* Compito scritto a:
Indica quante righe dei record qui sotto contengono la stringa "pixels", distinguendo tra maiuscole e minuscole. Scrivi soltanto il numero.

* Brano del documento:

Quando lavoro alla radio, alla Rete2 della RSI, mi sveglio alle quattro. Mi lavo, mi vesto, bevo un bicchiere di tè freddo e mangio un frutto. Poi prendo la macchina e guido da Bellinzona a Lugano, nel buio delle mattine invernali o, com’è accaduto la settimana scorsa, nel blu misterioso e lucente che precede il crepuscolo. A volte tutto è limpido, silenzioso, a volte invece si scatena un temporale, magari mentre salgo verso il Ceneri; in quei momenti, nell’abitacolo battutto dalla pioggia, mi pare di essere solo al mondo. Poi arrivano i fari di qualche automobile a ricordarmi che su questa terra esistono altri esseri umani, come me aggrappati a un volante e diretti da qualche parte sotto il diluvio.


Ancora non ho pronunciato una parola. Lascio la macchina nel parcheggio della radio e mi dirigo verso lo studio (dove leggerò i quotidiani prima di cominciare la diretta). Se non piove, mi fermo per un istante ad ascoltare le ultime notizie così come vengono trasmesse da un nugolo di uccelli nel folto degli alberi. I trilli, i pigolii, le melodie ripetute, i gorgheggi e i fischi s’intrecciano fra loro, tessendo la trama di un discorso incomprensibile (per me), ma non per questo meno vero.

* Compito scritto b:
Prosegui il racconto del tragitto mattutino verso la radio, riprendendo subito dopo la sua ultima frase.

* Record forniti:
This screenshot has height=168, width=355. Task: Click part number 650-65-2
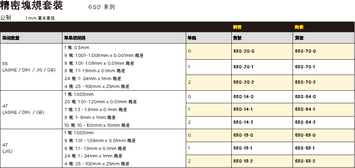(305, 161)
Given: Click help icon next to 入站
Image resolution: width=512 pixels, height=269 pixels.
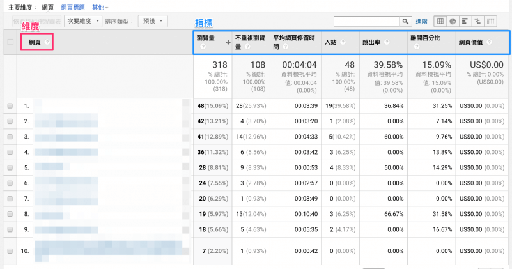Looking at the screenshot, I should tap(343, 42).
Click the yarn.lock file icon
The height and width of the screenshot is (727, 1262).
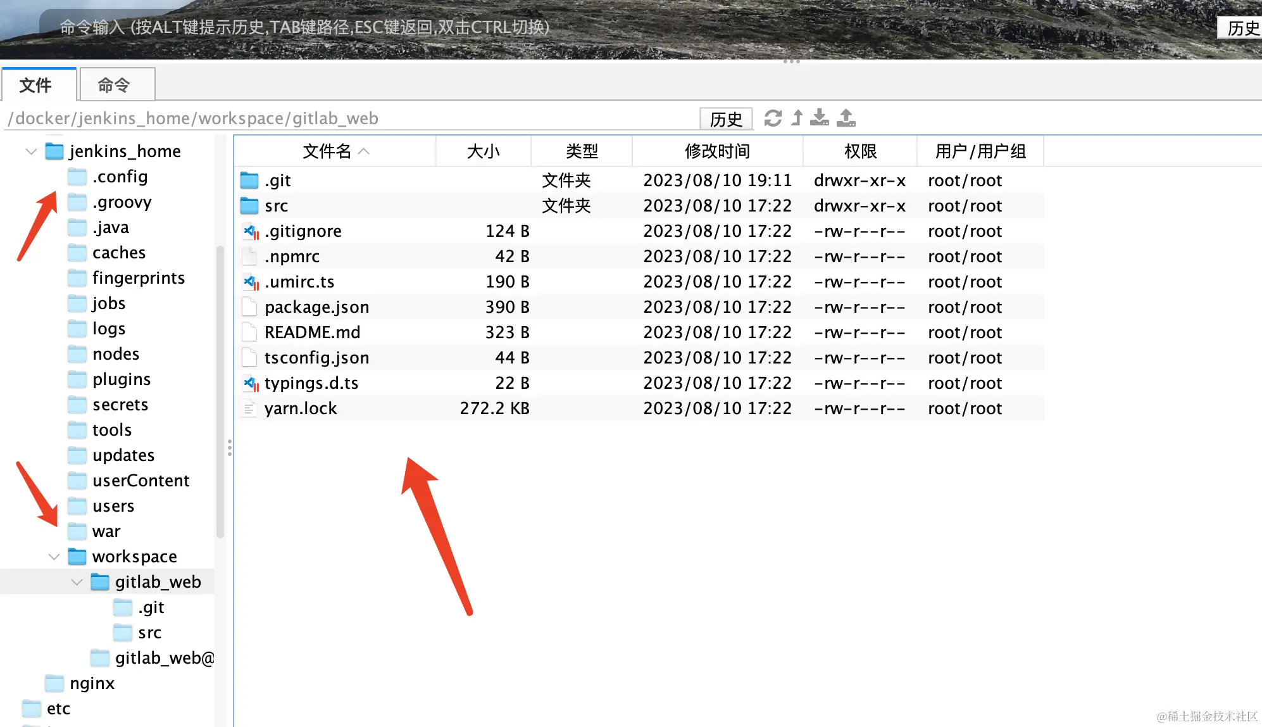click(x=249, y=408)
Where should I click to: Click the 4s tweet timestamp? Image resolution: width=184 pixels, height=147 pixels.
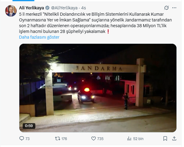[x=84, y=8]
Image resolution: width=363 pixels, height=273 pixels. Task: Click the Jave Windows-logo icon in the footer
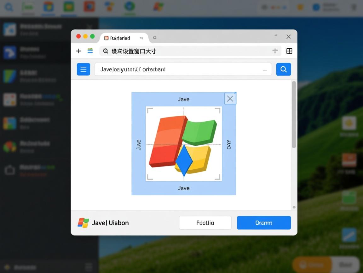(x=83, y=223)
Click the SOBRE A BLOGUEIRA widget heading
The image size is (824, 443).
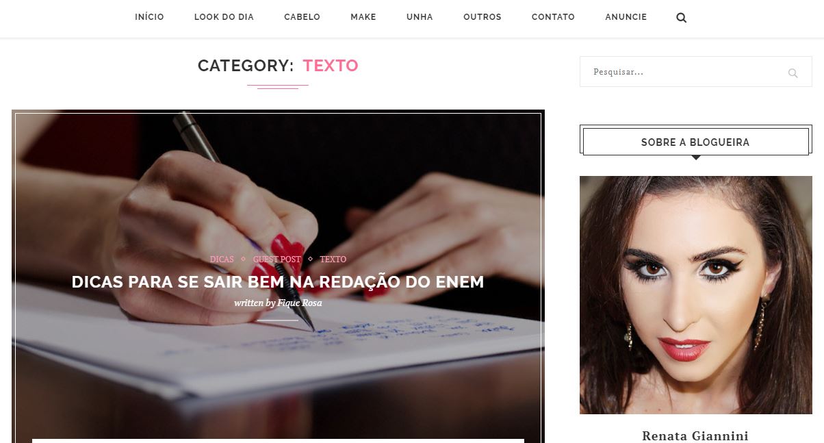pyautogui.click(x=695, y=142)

* Risposta finale a:
3

* Risposta finale b:
Di fatto la voce degli uccelli esprime una verità sul mondo pari a quella che esprimerà il primo notiziario del mattino. Per me, che passo in pochi minuti dal mondo del canto a quello delle news, è importante ascoltare entrambi i discorsi. È il cinguettio fra gli alberi a dirmi che 1) sta sorgendo un’altra alba: questo merita di essere annunciato, perché le albe non sono infinite e non vanno sprecate; 2) se sono qui e ora è per un motivo: non devo smettere di cercare una voce che rappresenti nello stesso tempo le mie domande, le mie risposte, la mia tristezza o la mia meraviglia davanti alla realtà; 3) il silenzio e la musica sono la fonte da cui sgorgano le parole: non c’è frase scritta o pronunciata al microfono che sia efficace, se prima non si è confrontata con questo mondo aereo e ancora privo di sillabe umane. Per riassumere:
1) annuncio (An);
2) espressione dell’interiorità (EI);
3) attesa della parola (AP).
Queste tre funzioni vanno poste in relazione con ciò che succede alla radio. Di colpo, il campo sonoro ornitico, più o meno immutato da cento milioni di anni, lascia il posto al fattore umano. Ecco quindi 1) l’inesausta attualità dei giornali, i loro titoli, gli editoriali che segno con un evidenziatore giallo; 2) l’irruzione del mondo: scorrono i flussi delle notizie d’agenzia, appare sullo schermo la scaletta dei brani musicali, arrivano i notiziari e i bollettini meteo; 3) il tempo sminuzzato della diretta: conto i secondi che mancano alla sigla, parlo con il tecnico-regista che mi aiuta a tenere il ritmo, la mia voce entra nel microfono e si diffonde in luoghi che non vedrò mai. Per riassumere:
1) attualità (At);
2) espressione del mondo (EM);
3) diffusione della parola (DP).
Credo che le funzioni degli uccelli abbiano lo scopo di produrre una curva di equazione cartesiana in un piano munito di sistema di riferimento con assi perpendicolari. Così ogni elemento radiofonico risulta da una funzione ornitica.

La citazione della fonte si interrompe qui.